İbrahim Sanalp yazdı; KELİME
Köşe yazarımız İbrahim Sanalp makalesinde;
Kelime, tek başına anlamı olan ve ses değeri taşıyan dil birimidir. Kelime, cümle içinde anlam kazanır.
Her şey topluma ve toplum örgütlenmesine dayanır. Laik-laiklik kelimesinin, kelime kökeni ve kavram anlamı vardır. Kelimelerin kelime köken anlamlarının ve kavram anlamlarının, toplum örgütlenmesinde, görevleri vardır.
Laiklik, toplumun iki ayrı kurum olarak: din ve devlet örgütlenmesini belirtir. Din işleri bilgisiyle din örgütlenmesi yapılır. Devlet işleri bilgisiyle devlet örgütlenmesi yapılır.
İnsanlar toplum olarak gelişirler. İnsanların toplum olarak gelişimi, “ilkel toplum, köleci toplum, feodal toplum, kapitalist toplum” olarak sıralanır. Sosyalist toplum hayali kurulur.
Demokrasi yönetimi, kapitalist toplum örgütlenmesidir. Kapitalist toplumda, her şey kayıt altına alınır. Geçmişten günümüze, üç türlü şekilde kelimelere: bilgi ikiye ayrılarak anlam verilir. İyi-kötü, kural-kuralsızlık, olumlu-olumsuz. Bu ikiye ayırım yoluyla düşünerek yeni bilgi oluşturulur.
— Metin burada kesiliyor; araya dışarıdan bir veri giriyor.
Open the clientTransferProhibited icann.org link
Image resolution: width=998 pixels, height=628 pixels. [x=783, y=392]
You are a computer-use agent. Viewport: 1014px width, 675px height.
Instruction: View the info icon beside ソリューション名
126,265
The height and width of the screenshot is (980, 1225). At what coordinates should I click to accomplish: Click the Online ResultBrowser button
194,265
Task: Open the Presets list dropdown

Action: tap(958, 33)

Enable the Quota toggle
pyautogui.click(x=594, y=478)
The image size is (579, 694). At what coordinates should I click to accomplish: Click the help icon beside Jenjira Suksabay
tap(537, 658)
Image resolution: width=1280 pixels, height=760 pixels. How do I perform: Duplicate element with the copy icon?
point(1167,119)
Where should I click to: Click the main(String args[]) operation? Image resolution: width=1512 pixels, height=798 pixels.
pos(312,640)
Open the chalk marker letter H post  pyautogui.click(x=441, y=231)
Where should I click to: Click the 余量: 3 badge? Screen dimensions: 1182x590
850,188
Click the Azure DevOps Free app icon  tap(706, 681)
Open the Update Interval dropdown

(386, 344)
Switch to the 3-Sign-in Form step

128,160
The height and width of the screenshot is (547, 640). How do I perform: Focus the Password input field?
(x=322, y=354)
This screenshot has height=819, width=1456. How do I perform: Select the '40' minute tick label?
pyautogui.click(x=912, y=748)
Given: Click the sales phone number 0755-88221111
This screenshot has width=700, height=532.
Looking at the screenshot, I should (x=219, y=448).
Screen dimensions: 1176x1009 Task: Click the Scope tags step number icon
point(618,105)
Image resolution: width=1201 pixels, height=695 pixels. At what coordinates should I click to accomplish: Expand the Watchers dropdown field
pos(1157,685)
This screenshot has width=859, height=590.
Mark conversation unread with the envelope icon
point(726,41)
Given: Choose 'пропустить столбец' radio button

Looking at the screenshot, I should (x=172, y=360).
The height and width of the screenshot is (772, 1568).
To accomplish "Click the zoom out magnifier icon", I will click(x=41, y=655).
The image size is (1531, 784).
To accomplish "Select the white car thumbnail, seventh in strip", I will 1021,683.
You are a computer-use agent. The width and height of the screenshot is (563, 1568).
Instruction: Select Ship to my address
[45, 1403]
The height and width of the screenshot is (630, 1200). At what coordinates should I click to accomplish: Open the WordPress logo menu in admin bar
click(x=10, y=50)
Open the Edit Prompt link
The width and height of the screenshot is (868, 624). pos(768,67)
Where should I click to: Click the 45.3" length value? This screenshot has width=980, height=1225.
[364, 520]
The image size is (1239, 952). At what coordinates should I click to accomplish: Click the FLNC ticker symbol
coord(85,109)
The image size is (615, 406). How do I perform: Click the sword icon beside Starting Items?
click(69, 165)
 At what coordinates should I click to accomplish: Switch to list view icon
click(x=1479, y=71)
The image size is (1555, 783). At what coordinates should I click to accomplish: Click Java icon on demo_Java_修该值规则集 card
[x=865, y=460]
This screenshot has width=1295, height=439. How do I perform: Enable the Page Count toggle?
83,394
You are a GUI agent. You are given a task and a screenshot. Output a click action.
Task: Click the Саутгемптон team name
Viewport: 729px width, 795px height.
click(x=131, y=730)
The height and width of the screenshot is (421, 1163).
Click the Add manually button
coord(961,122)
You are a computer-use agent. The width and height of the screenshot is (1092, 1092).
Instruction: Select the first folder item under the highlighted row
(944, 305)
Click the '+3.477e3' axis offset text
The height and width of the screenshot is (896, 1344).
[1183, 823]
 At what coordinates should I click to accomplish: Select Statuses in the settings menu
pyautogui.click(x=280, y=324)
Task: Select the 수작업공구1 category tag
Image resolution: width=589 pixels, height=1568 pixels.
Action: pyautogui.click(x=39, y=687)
Din örgütlenmesinde ve devlet örgütlenmesinde, iyi-kötü, kural-kuralsızlık, olumlu-olumsuz ayrımı: farklı kelimelerle belirtilir. Din işleri bilgisinde, iyi, kural, olumlu karşılığı: helal ve sevap olur. Kötü, kuralsızlık, olumsuz karşılığı: haram ve günah olur. Devlet işleri bilgisinde, iyi, kural, olumlu karşılığı: meşru olur. Kötü, kuralsızlık, olumsuz karşılığı: gayrimeşru olur. Anayasa ve kanunlara uygun olan meşru olur. Tersi, gayrimeşru olur.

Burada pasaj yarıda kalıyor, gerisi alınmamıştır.